Surprise involves a confused storyline that seems to touch upon various themes from class dynamics to existential crises faced by mid-twenty university graduates who are now living in the ‘real world’. While the acting at parts was quite good, and a few of the jokes did produce a chuckle, the plot was generally haphazard and usually only mildly funny.
A surprise party is held for Paul who a few years after university has reached the ripe old age of 26 and therefore has become ‘nearer thirty than twenty’(Shock horror). Neither he nor most of his white middle-class friends (also in their mid-twenties) seem to be in the mood for celebration, occupied as they are with various personal problems. One friend is distraught about her recent break-up with a long-term boyfriend, and another two are bitterly quarrelling in what looks like a marriage on the verge of collapse. Guy, the protagonist, if there is one in this story, is different and doesn’t fit in with Paul’s other friends. He isn’t part of the professional class.

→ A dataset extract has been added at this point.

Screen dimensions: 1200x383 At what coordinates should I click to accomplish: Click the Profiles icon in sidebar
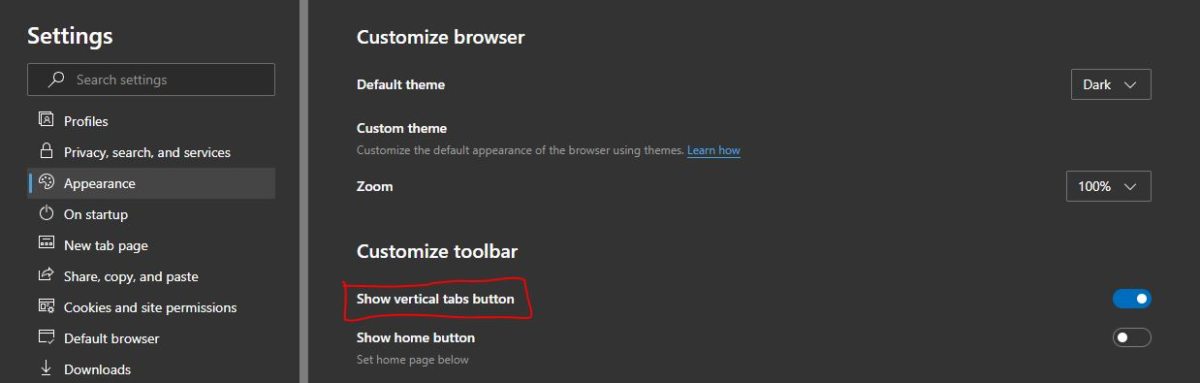(46, 120)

He is awkwardly dressed, wearing a badly-tied tie and shirt, and donning a track-suit and a pair of canvas shoes. He does not observe supposed English middle-class etiquette, such as not looking through books on the host’s shelf or making a clutter in the living room, which is a constant cause of distress to the host. Unlike the other characters in the play, Guy does not have a university degree; he is unemployed and spends much of his time smoking weed, though he is seemingly the most interesting and the most intelligent character in the play.
During the party, Guy manipulates others emotionally, spikes their drinks, and causes the psychedelic madness, the basis of much of the play’s questionably humourous plot development and unnecessarily tragic ending. Guy’s motives are unclear. The description of the play in the programme reads: “he wants revenge on the moneyed classes for their years of condescension.” This is rather unpersuasive and was not supported sufficiently by the play’s action or dialogue.
What exactly the play tries to explore remains a mystery. Is it the discontentment of the ‘moneyed’ university graduates in comparison with the contentment of an unemployed druggy? Or is it a polemic on the class system?I will probably never know. The only coherent message that the play appears to convey is a facetious and somewhat disturbing one, which I am going to presume is conveyed unintentionally: be wary of the unemployed and the unkempt – they might spike your drink.